Supplied text →
━━━

How will the Johnson & Johnson vaccine loss impact Massachusetts?

BOSTON — In a statement, Johnson and Johnson says it is providing additional experts in manufacturing, technical operations, and quality to be on-site at the Baltimore plant where the manufacturing mistake happened.

J&J says it “identified a batch of drug substance that did not meet quality standards at the site it says was not yet authorized to manufacture drug substance for its vaccine.” That means someone used the wrong ingredients. This mistake is being blamed for ruining 15-million doses.

J&J has slowed plans to get FDA approval for the Baltimore plant to produce an additional 24 million single-shot vaccine doses through April.

The good news here, J&J says it caught the mistake before the vaccine was put into vials.

More good news, the mistake had no impact on the 20-million doses already supplied to the U.S. including the 100,000 doses Massachusetts is getting next week.

This is because that bad batch was made in the Netherlands. However, Massachusetts League of Community Health Centers CEO Michael Curry says this is still a big deal in the long run as we try and schedule more appointments.

“What you don’t want is any community relying on anyone vaccine for this exact purpose,” said Curry. “To have 15 million doses of a particular vaccine ruined, it’s going to mean that the providers that have the schedules for those appointments coming up will be told ‘Well, by the way, you’re not going to get the shipment you requested and you should cancel appointments.’ You never want to cancel an appointment”

━━━

Input data →
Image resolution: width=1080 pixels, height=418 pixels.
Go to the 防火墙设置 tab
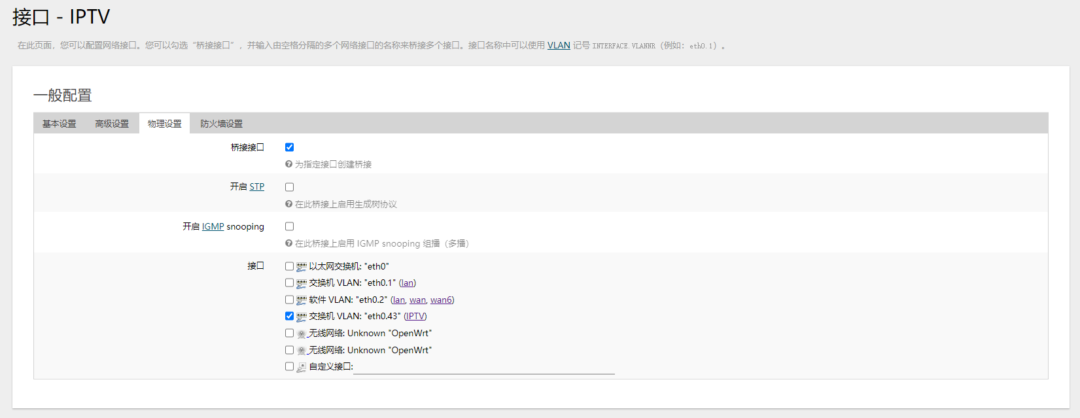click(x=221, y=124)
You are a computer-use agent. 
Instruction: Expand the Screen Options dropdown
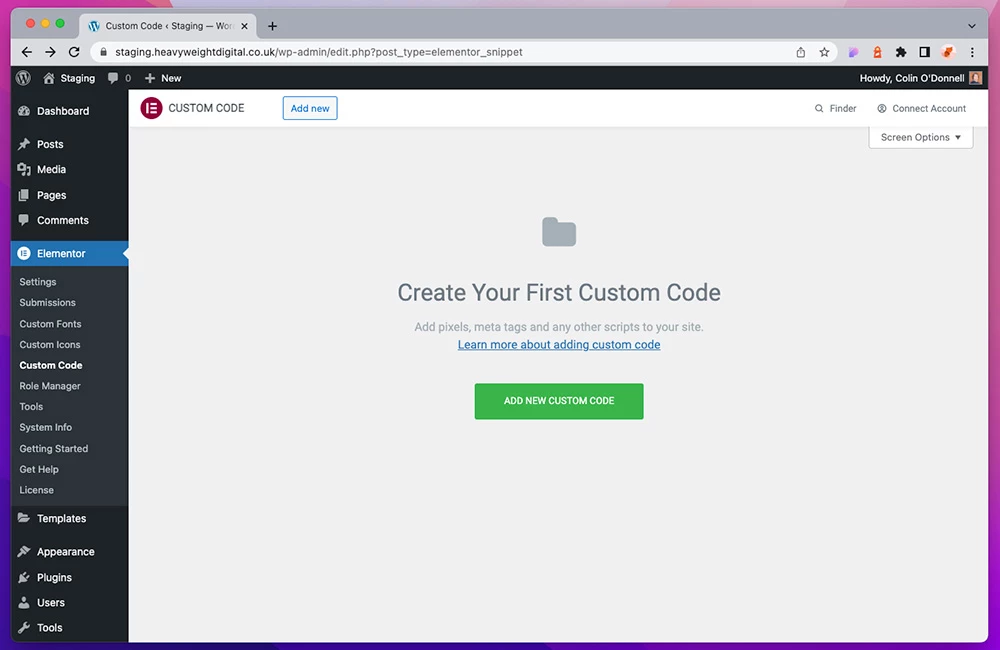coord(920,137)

━━━

Directions for this task →
Continue the article about the Johnson & Johnson vaccine loss in Massachusetts, starting after its last sentence.

Response below →
J&J confirmed the manufacturing mistake hours after Gov. Charlie Baker announced Massachusetts will be receiving 100,000 doses of the single-shot vaccine next week. That’s more doses of J&J’s vaccine than the Commonwealth has received so far.

The state received about 41,000 extra J&J doses this week. They were used for the newly launched home delivery programs. The state is now in the process of figuring out where to prioritize this new shipment coming in next week, whether it’s home delivery, or mass vax sites, or some of the hospitals and health centers.

“It’s a big deal,” Baker said Wednesday. “We got some very good news from the federal government yesterday with respect to next week. The first really significant shipment of the one-dose J&J vaccine will be going out nationwide. The total amount to be distributed next week is 10 million doses. That’s five million doses, right, that’s a big deal. Five million doses through the retail pharmacy program and then another five million doses to states.”

Governor Baker says he’s especially thrilled to get more J&J vaccines because people can be fully vaccinated within two weeks, compared to five or six weeks with Pfizer and Moderna.

“Here in Massachusetts, that’ll be definitely north of 100,000 doses of J&J vaccine and I can’t tell you how important that is. As I said before, thank God Pfizer and Moderna were there when they were there but the difference between two doses and one dose is not just convenience, it’s also capacity. If you think about all the people who you can serve with one dose and not have to schedule a second dose and take up a second seat at some point, later on, it basically doubles the amount of capacity that is available, and in addition to that the speed with which somebody actually becomes fully vaccinated.”

Johnson & Johnson’s one-dose coronavirus vaccine was approved for emergency use by the U.S. Food and Drug Administration last month.

The news of the shipments comes as the state is approaching its date where nearly all residents will become eligible for the vaccine.

“I think for many of us this is a big sign and a big statement and we have heard many times that it’s coming, that it’s coming, and this is a big sign that things are actually starting to get here,” Baker said.

“Once you receive more J&J it allows you to free up the allocation of Moderna and Pfizer,” said Curry.

Curry says although getting extra doses is good news, it doesn’t mean we will be opening up a location for people to just walk in whenever they’re free.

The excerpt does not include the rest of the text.